5.3 - Marginal and Conditional Odds Ratios

Printer-friendly versionPrinter-friendly version

Marginal Odds Ratios

Marginal odds ratios are odds ratios between two variables in the marginal table, and can be used to test for marginal independence between two variables while ignoring the third. For example, for AC margin, μi + k, where μ denotes expected counts, the "marginal odds ratio" is:

\(\theta_{AC}=\dfrac{\mu_{1+1}\mu_{2+2}}{\mu_{1+2}\mu_{2+1}}\)

or, sample (observed) marginal odds-ratio for our running death example is:

\(\hat{\theta}_{AC}=\dfrac{19\times 149}{141\times 17}=1.18\)

The odds of death penalty for a white defendant are 1.18 times as high as they are for a black defendant. But is this value statistically significant?

Conditional Odds Ratios

Conditional odds ratios are odds ratios between two variables for fixed levels of the third variable, and can test for conditional independence of two variables given the third. For example, for the fixed levels of B, estimated conditional AC association given the jth level of B is

\(\theta_{AC(j)}=\dfrac {\mu_{1j1}\mu_{2j2}}{\mu_{1j2}\mu_{2j1}}\)

These are computed using the partial tables, and are sometimes refer to as "partial associations". For example, sample (observed) conditional (partial) odds-ratios in our running death example are:

\(\hat{\theta}_{AC(B=white)}=\dfrac{19\times 52}{11\times 132}=0.68\)

\(\hat{\theta}_{AC(B=black)}=\dfrac{0\times 97}{9\times 6}=0\)

Recall, that when we have sampling zeros (i.e., zero counts), an ad hoc method to get an estimate of odds-ratios other than the zero is to add 0.5 to each cell value. In this example, the estimated odds-ratio of A and C for B=black would be: (0.5 × 97.5)/(9.5 × 6.5)= 0.79.

Discuss    How would you interpret these odds ratios?

We are calculating the odds ratios for the various partial tables of the larger table, and can use them to test the conditional independence of A and C given B. If θAC(j) ≠ 1 for at least one level of B (at least one j) we can say that variables A and C are conditionally associated. We will learn more about this, but for now let's utilize our knowledge of two-way tables to do some preliminary analysis.

Note: Marginal association can be very different from conditional association! That is, marginal and conditional odds ratios do NOT need to be equal. In fact, sometimes they may lead to quite the opposite conclusions!

Discuss     Apply your knowledge of two-way tables. Compare the marginal and conditional odds ratios for our example.  Do they lead to the same or different inference? How about tests of independence for each 2 × 2 table? How about different measures of associations for these sub-tables? What do they tell us about the relationships between these variables? You can use the SAS or R code/outputs below.

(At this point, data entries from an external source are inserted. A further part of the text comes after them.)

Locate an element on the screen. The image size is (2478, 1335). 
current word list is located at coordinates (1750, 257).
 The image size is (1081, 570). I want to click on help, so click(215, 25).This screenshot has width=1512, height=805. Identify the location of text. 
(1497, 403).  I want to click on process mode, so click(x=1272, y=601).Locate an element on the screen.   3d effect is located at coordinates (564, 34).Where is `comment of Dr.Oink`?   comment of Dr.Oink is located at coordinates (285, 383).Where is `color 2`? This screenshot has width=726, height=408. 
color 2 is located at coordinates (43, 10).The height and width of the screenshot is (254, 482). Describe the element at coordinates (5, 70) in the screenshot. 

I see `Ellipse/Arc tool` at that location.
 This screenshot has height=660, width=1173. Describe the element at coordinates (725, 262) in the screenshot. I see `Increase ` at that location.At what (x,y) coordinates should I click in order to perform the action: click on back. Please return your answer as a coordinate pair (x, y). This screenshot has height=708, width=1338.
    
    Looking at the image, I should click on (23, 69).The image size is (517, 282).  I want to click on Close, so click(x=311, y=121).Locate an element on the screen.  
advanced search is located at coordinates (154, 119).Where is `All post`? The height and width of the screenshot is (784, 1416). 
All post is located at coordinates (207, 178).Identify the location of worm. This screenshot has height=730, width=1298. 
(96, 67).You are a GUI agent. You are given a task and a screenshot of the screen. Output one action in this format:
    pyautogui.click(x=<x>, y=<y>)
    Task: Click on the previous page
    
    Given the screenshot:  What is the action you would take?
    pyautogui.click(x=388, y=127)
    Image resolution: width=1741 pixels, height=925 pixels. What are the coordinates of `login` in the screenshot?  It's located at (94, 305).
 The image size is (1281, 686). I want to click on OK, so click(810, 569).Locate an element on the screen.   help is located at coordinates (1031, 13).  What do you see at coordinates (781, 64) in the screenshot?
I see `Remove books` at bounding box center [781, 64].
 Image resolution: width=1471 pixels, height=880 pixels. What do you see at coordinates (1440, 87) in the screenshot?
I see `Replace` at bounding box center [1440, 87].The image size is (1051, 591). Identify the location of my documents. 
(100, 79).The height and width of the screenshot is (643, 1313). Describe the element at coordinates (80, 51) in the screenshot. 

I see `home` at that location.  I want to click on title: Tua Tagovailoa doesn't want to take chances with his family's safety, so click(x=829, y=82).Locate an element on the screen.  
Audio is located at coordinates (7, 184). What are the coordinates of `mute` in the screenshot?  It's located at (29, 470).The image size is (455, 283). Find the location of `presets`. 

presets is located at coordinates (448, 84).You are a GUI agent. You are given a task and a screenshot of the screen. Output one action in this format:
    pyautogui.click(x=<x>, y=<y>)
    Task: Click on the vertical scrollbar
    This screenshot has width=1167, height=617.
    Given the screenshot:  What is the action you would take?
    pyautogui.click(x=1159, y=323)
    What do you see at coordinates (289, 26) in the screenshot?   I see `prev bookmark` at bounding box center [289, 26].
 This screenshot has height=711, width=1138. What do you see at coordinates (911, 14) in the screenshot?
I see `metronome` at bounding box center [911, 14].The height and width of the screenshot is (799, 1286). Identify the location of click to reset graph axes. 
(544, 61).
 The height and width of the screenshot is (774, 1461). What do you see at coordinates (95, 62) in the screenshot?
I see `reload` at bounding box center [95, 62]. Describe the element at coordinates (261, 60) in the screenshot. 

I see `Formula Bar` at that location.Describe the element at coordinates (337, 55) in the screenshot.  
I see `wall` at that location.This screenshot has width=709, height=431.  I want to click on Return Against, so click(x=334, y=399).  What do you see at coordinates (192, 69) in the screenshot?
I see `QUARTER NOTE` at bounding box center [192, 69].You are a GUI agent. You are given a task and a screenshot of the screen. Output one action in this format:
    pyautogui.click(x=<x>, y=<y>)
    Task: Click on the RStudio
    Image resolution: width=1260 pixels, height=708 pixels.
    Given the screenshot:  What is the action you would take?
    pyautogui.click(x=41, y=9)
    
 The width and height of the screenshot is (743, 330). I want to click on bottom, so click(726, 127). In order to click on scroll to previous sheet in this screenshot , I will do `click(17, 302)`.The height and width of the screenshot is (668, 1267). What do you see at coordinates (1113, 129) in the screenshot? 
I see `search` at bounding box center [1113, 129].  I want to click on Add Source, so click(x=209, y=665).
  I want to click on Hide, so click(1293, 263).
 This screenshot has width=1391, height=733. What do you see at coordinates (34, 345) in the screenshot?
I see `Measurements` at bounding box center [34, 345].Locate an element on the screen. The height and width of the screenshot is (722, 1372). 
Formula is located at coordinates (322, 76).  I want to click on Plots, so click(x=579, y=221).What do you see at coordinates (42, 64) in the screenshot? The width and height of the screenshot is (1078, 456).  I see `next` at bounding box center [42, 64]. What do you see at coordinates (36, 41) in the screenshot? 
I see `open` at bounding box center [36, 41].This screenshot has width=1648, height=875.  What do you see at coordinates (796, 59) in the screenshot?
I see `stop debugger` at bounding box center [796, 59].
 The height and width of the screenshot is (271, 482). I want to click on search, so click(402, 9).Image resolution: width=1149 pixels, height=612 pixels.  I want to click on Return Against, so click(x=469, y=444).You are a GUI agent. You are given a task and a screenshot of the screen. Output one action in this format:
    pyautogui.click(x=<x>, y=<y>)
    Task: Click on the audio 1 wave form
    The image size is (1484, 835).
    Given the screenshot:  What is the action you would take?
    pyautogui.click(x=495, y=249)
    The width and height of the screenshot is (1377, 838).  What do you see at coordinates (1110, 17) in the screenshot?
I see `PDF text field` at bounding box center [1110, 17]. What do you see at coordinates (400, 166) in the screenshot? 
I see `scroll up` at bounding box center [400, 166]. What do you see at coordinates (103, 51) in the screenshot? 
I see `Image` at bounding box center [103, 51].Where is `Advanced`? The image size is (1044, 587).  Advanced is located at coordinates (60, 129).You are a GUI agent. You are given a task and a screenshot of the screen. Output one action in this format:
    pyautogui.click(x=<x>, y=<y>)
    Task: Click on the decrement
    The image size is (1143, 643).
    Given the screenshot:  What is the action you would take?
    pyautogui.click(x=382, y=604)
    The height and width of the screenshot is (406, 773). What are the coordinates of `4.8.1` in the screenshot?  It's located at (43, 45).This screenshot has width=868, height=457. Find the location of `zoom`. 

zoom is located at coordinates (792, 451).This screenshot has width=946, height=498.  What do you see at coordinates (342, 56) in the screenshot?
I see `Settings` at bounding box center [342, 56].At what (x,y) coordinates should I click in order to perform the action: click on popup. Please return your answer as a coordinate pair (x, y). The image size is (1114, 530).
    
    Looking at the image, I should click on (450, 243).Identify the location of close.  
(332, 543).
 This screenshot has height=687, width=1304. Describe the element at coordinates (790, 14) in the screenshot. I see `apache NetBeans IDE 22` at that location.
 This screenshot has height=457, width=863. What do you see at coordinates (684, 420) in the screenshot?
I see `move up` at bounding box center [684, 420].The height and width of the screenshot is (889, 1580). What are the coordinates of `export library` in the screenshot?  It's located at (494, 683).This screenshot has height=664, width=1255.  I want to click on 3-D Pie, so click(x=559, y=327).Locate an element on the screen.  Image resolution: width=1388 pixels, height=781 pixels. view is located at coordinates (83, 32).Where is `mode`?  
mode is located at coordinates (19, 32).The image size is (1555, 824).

SAS logoLet's look at using the SAS program file death.sas (output: death.lst).

SAS program death.sas

You should run the INSPECT link to see different meanings of options in the above SAS code, and the SAS output. For example,

tables defendant*penalty/chisq all nocol nopct;

will create a marginal table of defendant and penalty, and compute all the relevant statistics for this 2x2 table (see below). To get the partial tables of defendant and penalty for each level of victim, and get all the analysis for these 2x2 sub-tables, you can run the following line:

tables victim*defendant*penalty /chisq cmh nocol nopct;

We will discuss the CMH option later. In PROC FREQ, the partial tables will be created given the levels of the first variable you specify when creating a three-way table. You can also run this program in SAS to get the output or look at the death.lst.

Statistical Inference 

Marginal Independence. Let us first look at the marginal table of Defendant’s Race and Death Penalty, while  ignoring the Victim’s race (see below). The point estimate of the odds-ratio is 1.18 and its 95% CI is (0.5902, 2.3634), based on the Case-Control (Odds Ratio) row below. The odds of death penalty are 1.18 times as high for white defendants as they are for black defendants. Recall that a null hypothesis that odds-ratio = 1 means that the variables are independent. Based on these data, we cannot reject the null hypothesis that defendant’s race is independent of the death penalty. Furthermore, we can be 95% confident that the defendant's race and death penalty are independent, since the true odds ratio is between 0.6 and 2.4, and the interval contains 1.00. However, keep in mind that we ignored the Victim's race here. The more precise statement would be to say that Defendant's race and Death penalty appear to be marginally independent. 

SAS Output death.sas


SAS output death.sas

Conditional Independence. Now consider the point estimates of odds ratios when we  control for the Victim’s Race, i.e., conditional odds-ratios (see Sec. 5.2. or parts of the SAS output and try to identify the partial tables and their relevant statistics.) Given the victim is white, the odds of death penalty are 0.69 times as high for white defendants as they are for black, but its 95% CI (0.32, 1.50)) indicates that there is no significant difference; see the row labeled Case-Control (Odds-Ratio). Chi-square statistics test for independence of defendant's race and death penalty for when the victims are white confirm the same finding, e.g., with X2=0.88, df=1, p-value=0.35 we fail to reject the null hypothesis.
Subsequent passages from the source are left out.